71% of Australians want to see fast food given the boot from children's sports
A coalition of leading health agencies, the Obesity Policy Coalition (OPC) is calling on the Victorian Government to kick junk food brand promotion out of children's sports in light of the latest incursion by McDonald's into junior football yesterday - the Mac Pack.
Executive Manager of the OPC, Jane Martin said that the programs such as Mac Pack are an underhanded way of marketing junk food to children at a time when there is a lot of concern about childhood obesity and it's high on the government's agenda.

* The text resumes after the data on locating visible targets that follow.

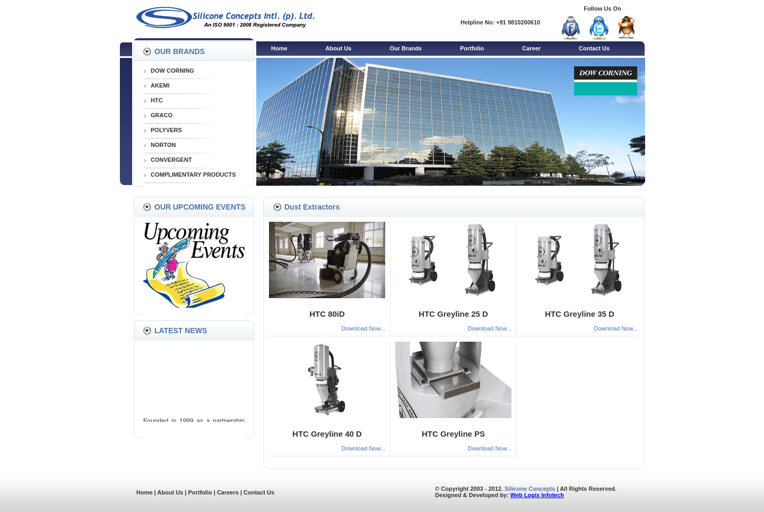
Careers (228, 492)
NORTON (163, 145)
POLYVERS (166, 130)
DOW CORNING (172, 70)
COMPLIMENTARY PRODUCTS (193, 174)
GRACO (161, 115)
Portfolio (472, 48)
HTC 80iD (327, 313)
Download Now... (363, 328)
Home (279, 48)
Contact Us (594, 48)
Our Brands (405, 48)
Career (531, 48)
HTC (157, 100)
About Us (339, 48)
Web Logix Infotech (537, 495)
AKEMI (160, 85)
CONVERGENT (171, 160)
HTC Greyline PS (453, 433)
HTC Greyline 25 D (453, 313)
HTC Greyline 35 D (579, 313)
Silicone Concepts (530, 488)
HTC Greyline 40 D (327, 433)
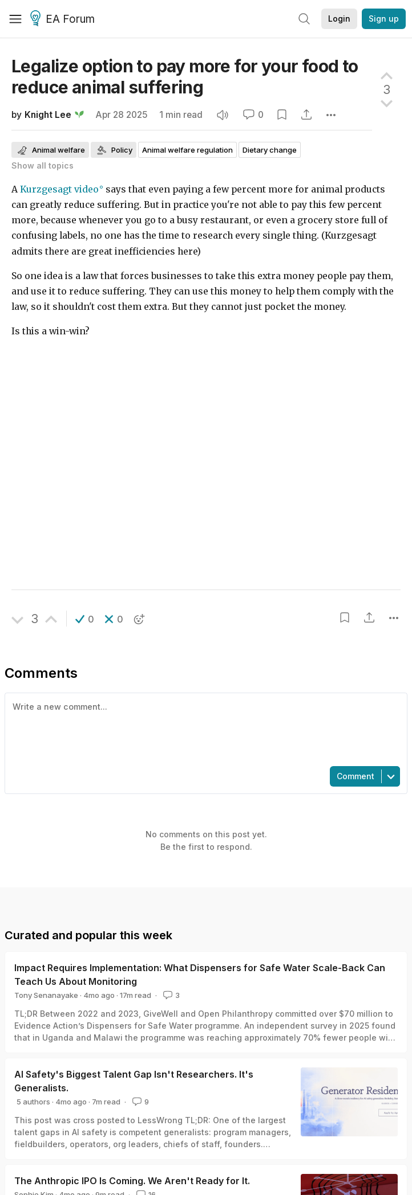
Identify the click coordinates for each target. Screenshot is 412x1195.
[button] (84, 619)
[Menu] (15, 18)
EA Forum (64, 19)
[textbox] (203, 728)
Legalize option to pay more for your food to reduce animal (184, 76)
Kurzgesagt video (59, 189)
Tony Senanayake (46, 995)
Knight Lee (48, 114)
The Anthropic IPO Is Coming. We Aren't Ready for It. (132, 1180)
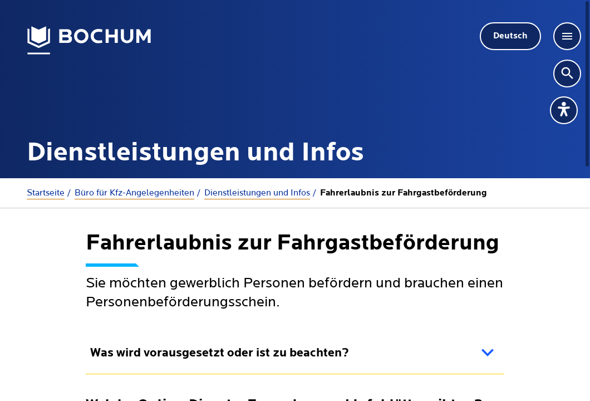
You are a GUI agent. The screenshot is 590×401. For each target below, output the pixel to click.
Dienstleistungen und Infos (257, 192)
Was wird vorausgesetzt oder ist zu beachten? (219, 353)
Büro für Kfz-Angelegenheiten (134, 192)
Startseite (46, 192)
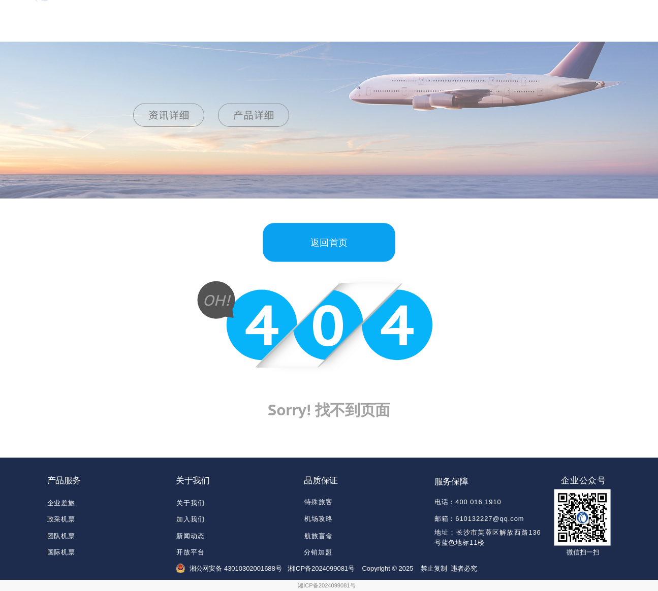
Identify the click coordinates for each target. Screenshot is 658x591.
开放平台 (190, 552)
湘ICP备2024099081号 (327, 585)
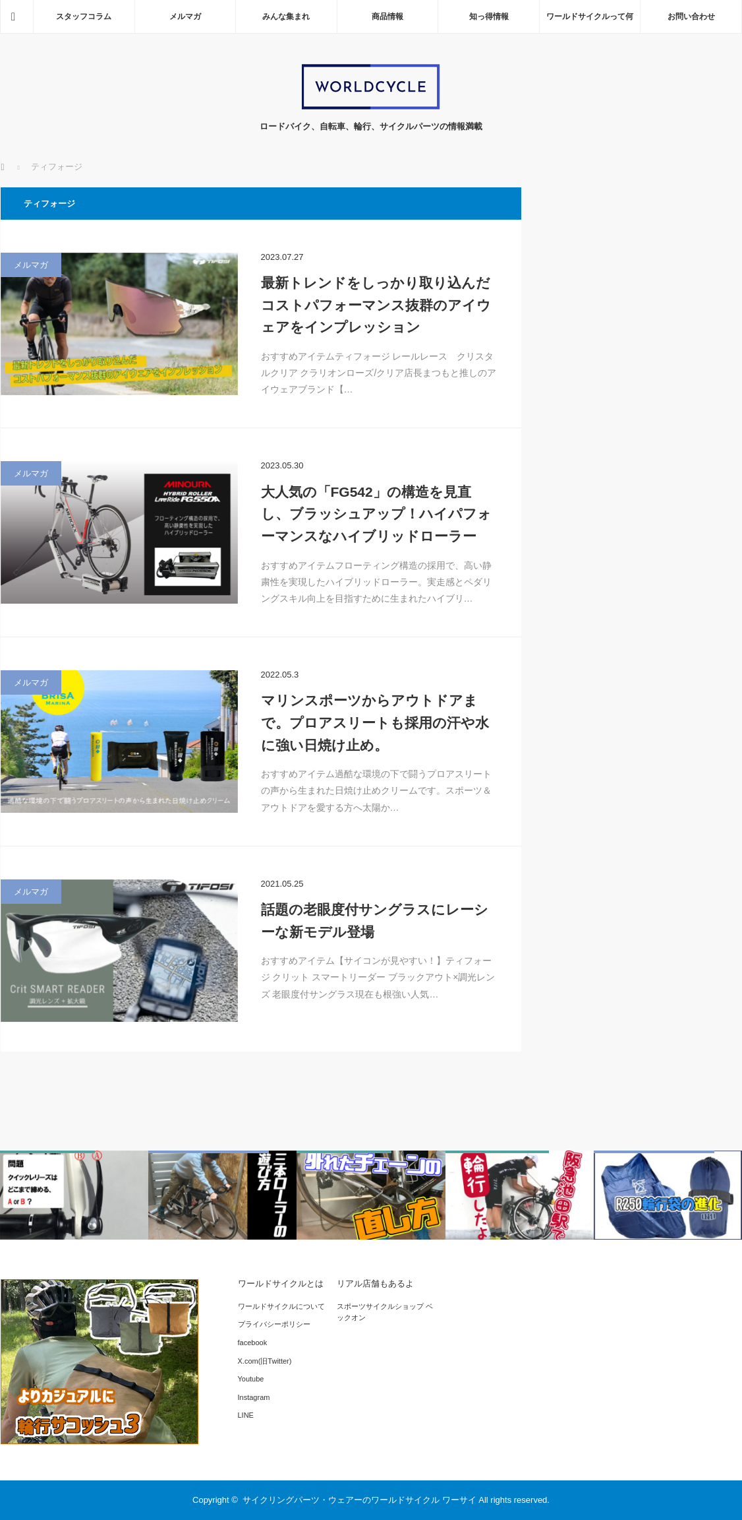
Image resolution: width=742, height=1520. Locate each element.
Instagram (254, 1397)
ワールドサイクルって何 (589, 16)
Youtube (251, 1379)
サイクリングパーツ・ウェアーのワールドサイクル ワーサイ (359, 1500)
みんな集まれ (286, 16)
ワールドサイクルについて (281, 1306)
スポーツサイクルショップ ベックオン (385, 1312)
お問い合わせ (691, 16)
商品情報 (387, 16)
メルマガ (185, 16)
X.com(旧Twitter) (265, 1361)
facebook (253, 1342)
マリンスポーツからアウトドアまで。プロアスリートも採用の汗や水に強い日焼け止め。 (375, 722)
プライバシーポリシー (274, 1324)
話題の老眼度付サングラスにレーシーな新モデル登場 (374, 920)
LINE (246, 1415)
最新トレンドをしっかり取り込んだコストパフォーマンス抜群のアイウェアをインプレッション (376, 304)
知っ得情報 (489, 16)
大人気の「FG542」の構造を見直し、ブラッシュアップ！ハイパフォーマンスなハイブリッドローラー (376, 514)
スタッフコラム (83, 16)
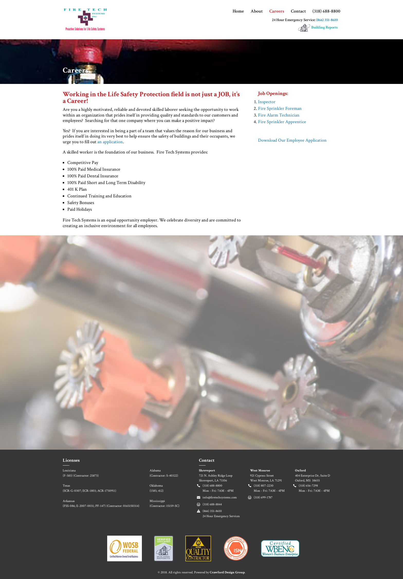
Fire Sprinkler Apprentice (282, 122)
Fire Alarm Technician (278, 115)
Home (238, 11)
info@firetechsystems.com (220, 497)
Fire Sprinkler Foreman (280, 108)
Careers (276, 11)
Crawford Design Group (227, 572)
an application (110, 142)
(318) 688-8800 (326, 11)
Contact (298, 11)
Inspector (267, 102)
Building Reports (318, 27)
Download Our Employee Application (292, 140)
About (257, 11)
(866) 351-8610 (327, 19)
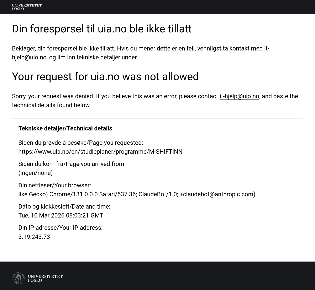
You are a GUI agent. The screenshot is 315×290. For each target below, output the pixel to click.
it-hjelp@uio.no (239, 96)
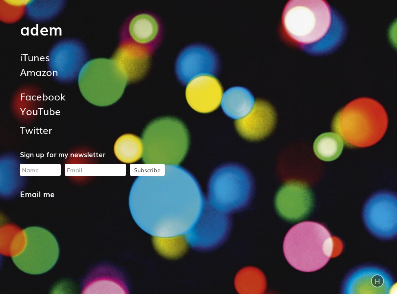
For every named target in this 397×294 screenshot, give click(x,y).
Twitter (36, 129)
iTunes (35, 57)
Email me (37, 194)
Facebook (43, 96)
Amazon (39, 72)
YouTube (40, 111)
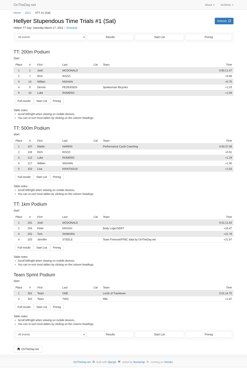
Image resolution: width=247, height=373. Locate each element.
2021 (28, 12)
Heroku (168, 362)
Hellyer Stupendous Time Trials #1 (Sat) (65, 21)
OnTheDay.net (25, 5)
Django (112, 362)
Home (17, 12)
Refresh (224, 21)
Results (110, 37)
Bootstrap (139, 362)
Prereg (209, 37)
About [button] (210, 4)
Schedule (71, 27)
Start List (159, 37)
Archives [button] (226, 4)
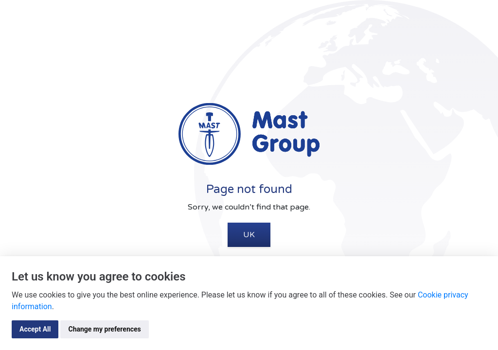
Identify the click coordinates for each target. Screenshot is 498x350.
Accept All (35, 329)
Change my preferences (104, 329)
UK (249, 235)
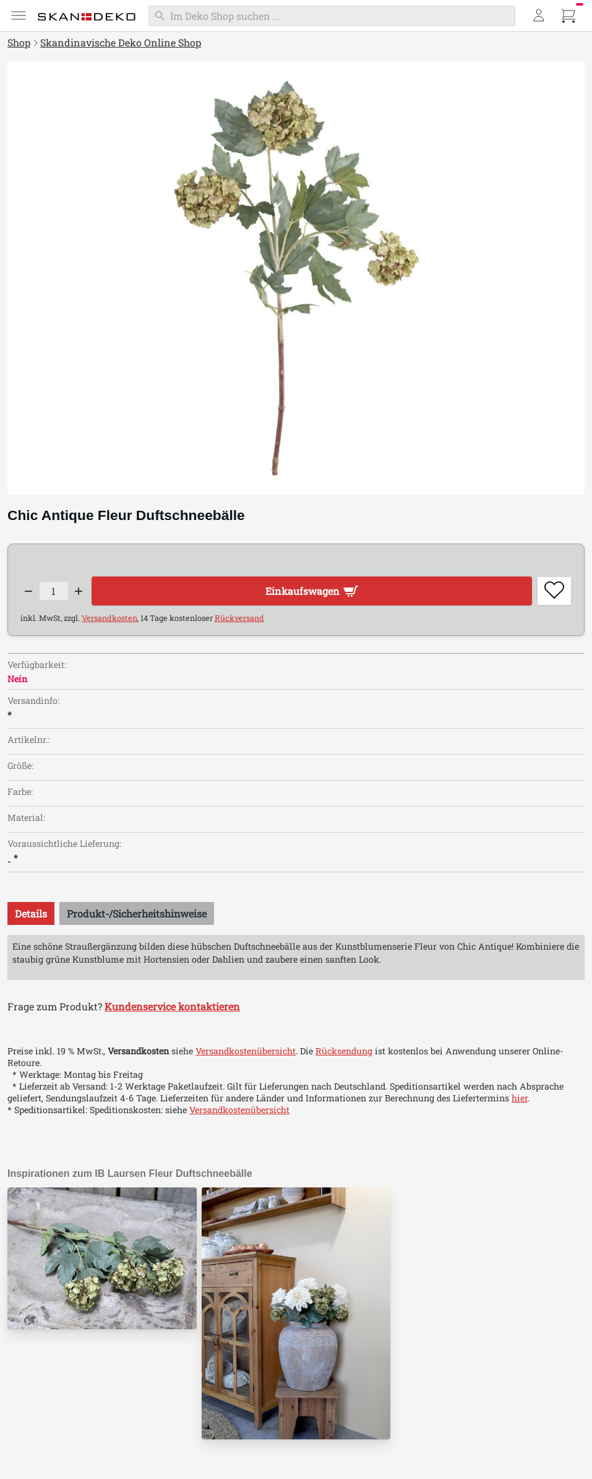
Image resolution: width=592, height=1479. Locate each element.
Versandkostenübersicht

"Increasingly we are seeing unhealthy food companies attempting to buy themselves a ‘healthy halo' by associating their brand with junior sport. It is a marketing strategy pure and simple, not an altruistic interest in funding sporting clubs or helping kids to improve their handball skills," said Ms Martin.
"If McDonald's really cared about the health of our children it would stop promoting itself to them and using football stars who are incredibly popular and influential to push their brand. Unhealthy food and sport are incompatible and linking the two in this way is unethical given children's limited ability to recognise marketing messages and their intent."
Research has shown that children are particularly susceptible to the influence of brand sponsorship of sport with 10-11 year-olds reporting they liked to return the favour to sponsors by buying their products; and that sponsors were 'cool'.
Almost three-quarters (71%) of respondents to a Cancer Council Victoria survey of 1500 Australians agree that junk food companies should be restricted from sponsoring children's sporting activities.
"Parents are wise to this sort of marketing. They're telling us they're sick of unhealthy products and brands being spruiked to their children or worse their children being used as mobile billboards and brand ambassadors for fast food companies," said Ms Martin.
Ms Martin said that allowing junk food companies into junior sport was counterproductive to the government's current efforts to address unhealthy eating particularly in schools and early childhood settings.
Ms Martin said the Mac Pack program was the latest in a long line of promotions targeting children with unhealthy food such as McDonald's sponsorship of Little Athletics and Hoop Time Basketball as well as Nestle's Milo sponsorship of junior cricket.